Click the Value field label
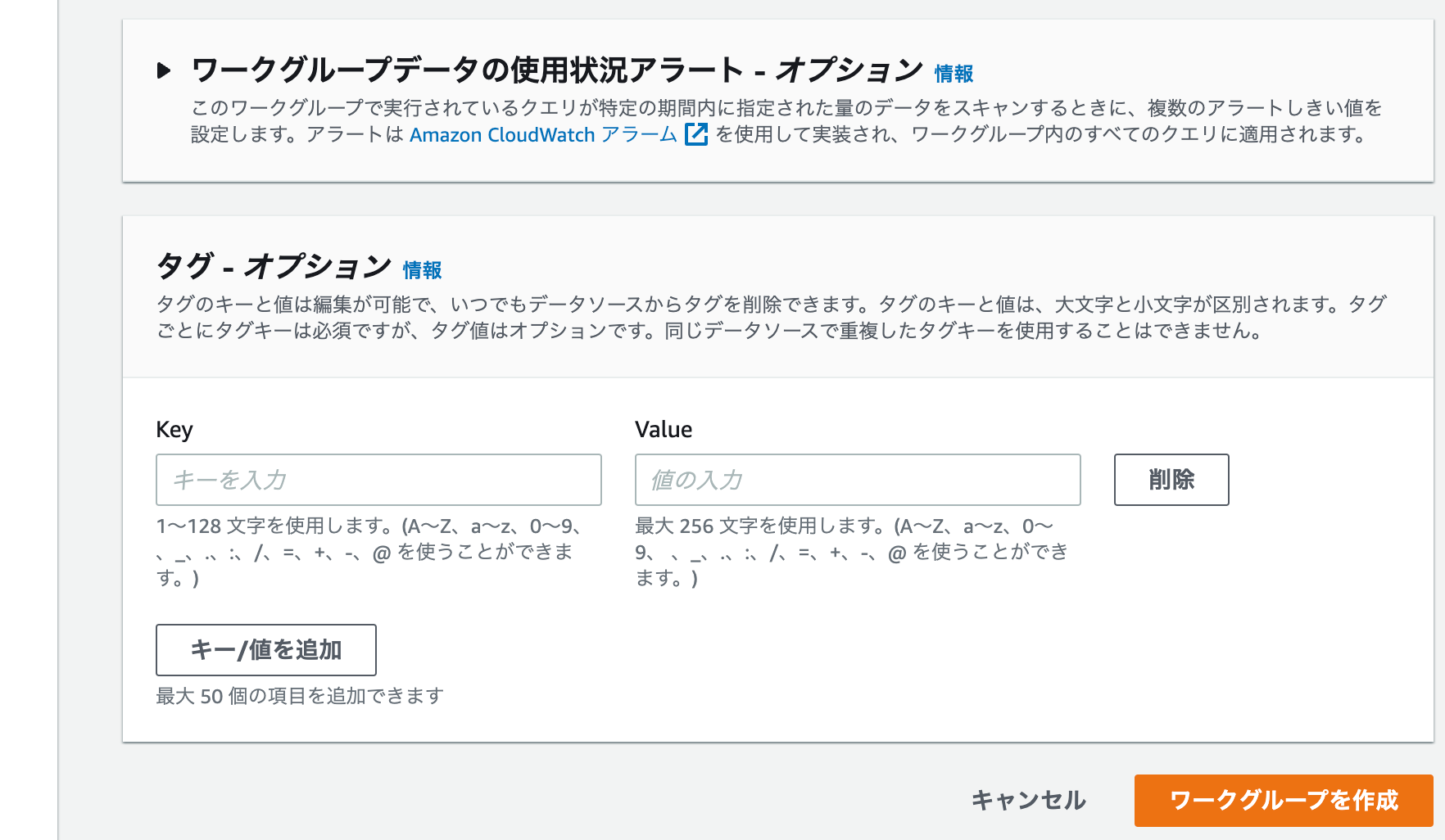Image resolution: width=1445 pixels, height=840 pixels. point(664,430)
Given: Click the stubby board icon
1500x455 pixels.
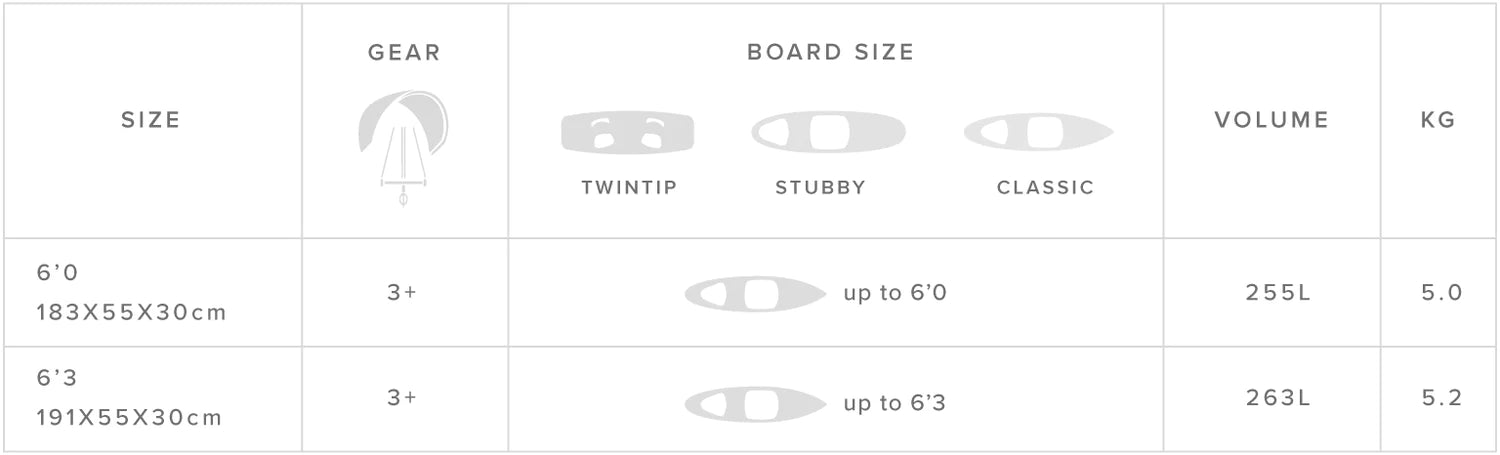Looking at the screenshot, I should point(828,133).
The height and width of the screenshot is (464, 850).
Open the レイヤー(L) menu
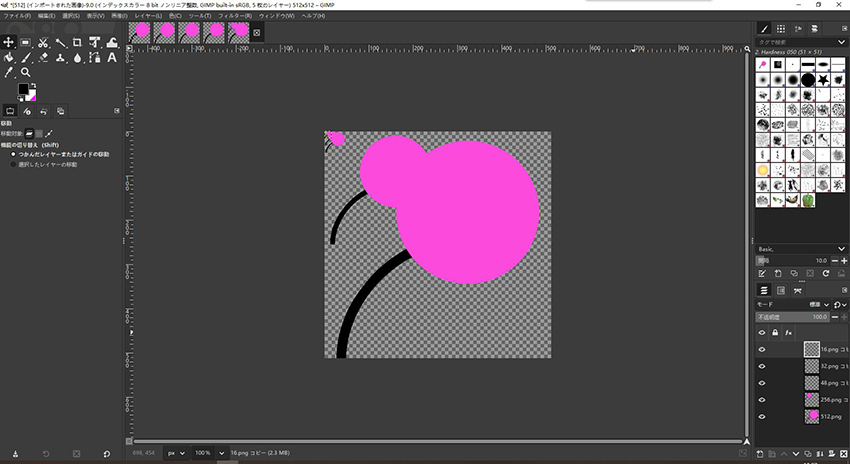(x=150, y=16)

***

▶ [Work instructions]:
Please write out every record above exactly, but leave the pictures out.

▶ [Task result]:
Click the Value field label
Image resolution: width=1445 pixels, height=840 pixels. point(664,430)
Given: Click the stubby board icon
1500x455 pixels.
Looking at the screenshot, I should point(828,133).
The height and width of the screenshot is (464, 850).
Open the レイヤー(L) menu
(x=150, y=16)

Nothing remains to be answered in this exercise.